I found this one online:

http://www.bhphotovideo.com/c/product/822975-REG/Vello_TC_AB_Tripod_Collar_A_Black.html

Has anyone tried one of these? Are there other alternatives to the Canon collar?


----------



## noisejammer (Feb 18, 2013)

There are plenty of options on fleabay... Search for an A(B) or A II (B) ring. I saw some going for $6


----------



## Nitroman (Feb 18, 2013)

I have the proper Canon Tripod Ring Mount and it cost a fortune. It is vastly overpriced.

I also bought a very cheap one on ebay and it was just as good ! You need one that also fits the 70-200 F4 (not F2.8 ) ... ideally a black one if u want to match lens colour. I have the 200mm F2.8 and 70-200mm F4 and I use the same mount.
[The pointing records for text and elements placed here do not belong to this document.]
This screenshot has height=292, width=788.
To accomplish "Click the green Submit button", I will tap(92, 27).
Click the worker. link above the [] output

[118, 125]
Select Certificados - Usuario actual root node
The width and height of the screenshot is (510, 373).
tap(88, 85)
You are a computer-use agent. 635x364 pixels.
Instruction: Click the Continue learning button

This is the kind from Hong Kong.

http://www.ebay.co.uk/itm/Tripod-Mount-Ring-A-W-for-Canon-70-200mm-f-4L-IS-USM-Lens-/400358590703?pt=UK_Photography_CameraLenses_Lens_caps_hoods_adaptors_ET&hash=item5d373b48ef


----------



## pdirestajr (Feb 18, 2013)

I just picked up the Vello Tripod collar for the 100mm f/2.8L lens from B&H. It has a solid build quality. Metal with felt on its interior.


----------



## WPJ (Feb 18, 2013)

Anyone know where I can get one for the 300 2.8 canon?


----------



## drmikeinpdx (Feb 19, 2013)

Thanks guys, I found one on Ebay in black for about $6.00 including shipping from Hong Kong. LOL! It could take up to a month to arrive, but when it does I'll let you know how it works.


----------



## msowsun (Feb 19, 2013)

WPJ said:


> Anyone know where I can get one for the 300 2.8 canon?
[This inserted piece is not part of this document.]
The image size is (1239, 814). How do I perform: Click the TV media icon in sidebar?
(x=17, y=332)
I don't think you will find a 3rd party option. How did you get if off the lens? I assumed they were not removable.

Here is the Parts List: http://www.micro-tools.net/pdf/Canon/EF%20300%202.8%20L%20USM.pdf

There is "no stock" on the entire ring, but it looks like parts are available.


----------



## wle (Feb 20, 2013)

If you settle on one of the 'hinged' Hong Kong aftermarket tripod collars, make sure that the collar will allow your camera/lens to rotate to Portrait.

I ordered a Hong Kong special for my 100-400mm. Although not as refined and polished as the Canon original, it looks like it will service my lens just fine... except the groove in the collar where the little studs on the lens ride is not continuous through the hinge on the collar. The camera cannot rotate to 90 degrees (Portrait) because a stud hits the hinge. The Portrait position is located someplace in the middle of the hinge on the collar I ordered. Not good because I shoot a lot of Portrait oriented photos.

I finally bit the bullet and bought the Canon collar direct from Canon. Although expensive, it was less from Canon than any of the 'buy now' new ones I found on fleabay.

Oh yes the Hong Kong special seller would take it back and refund my money... but I would have to pay return shipping. The unit and packing weighs almost nothing... but shipping was about half the price I paid for the unit and more than twice the $6 +/- price of several units I saw on fleabay before selecting the collar I did.


----------



## drmikeinpdx (Mar 7, 2013)

OK, I got my nice black Hong Kong special for my 200 2.8 L Prime lens. Unfortunately, the diameter is too large for this lens. Guess I'll have to start over. Fortunately it was super cheap so I'll just throw it away.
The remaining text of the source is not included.